Previously we reported that angiotensin-converting enzyme gene polymorphism was associated with G6PD deficiency; 7 however, specific G6PD polymorphisms were not investigated in this earlier study.
In the present study, 2100 Saudi males were screened for G6PD deficiency, of whom 100 (4.76%) were found to be G6PD deficient. On molecular characterization, 6% of those with G6PD deficiency had the A376G mutation and 2% had the G202A mutation, giving an overall frequency of the G6PD A− mutation of 2%. However, this was not statistically significantly different compared with the frequency of this mutation in controls.
The findings of the present study were limited by the small sample size.

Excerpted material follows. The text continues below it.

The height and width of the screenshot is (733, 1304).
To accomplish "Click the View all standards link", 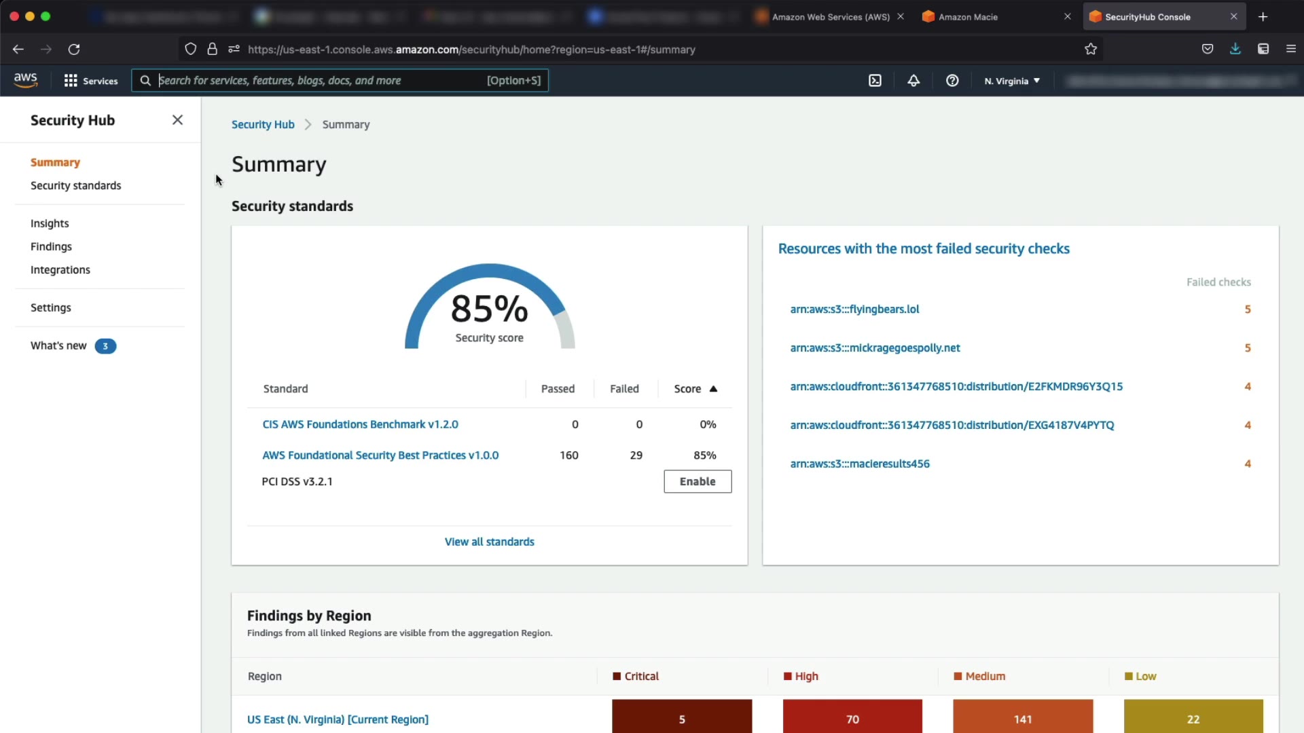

In conclusion, the G6PD A− variant was shown to occur at a low rate in a Saudi male population and does not appear to be a major cause of G6PD deficiency in this region. These findings need to be confirmed by larger studies with more extensive molecular genetic characterization.
Footnotes
Declaration of conflicting interest
The authors declare that there are no conflicts of interest.
Funding
The authors would like to extend their sincere appreciation to the Deanship of Scientific Research at King Saud University for its funding of this research through the Research Group Project no. RGP-VPP-244.
Acknowledgements
We are gratified to Alaa Salem Abed for help with the samples.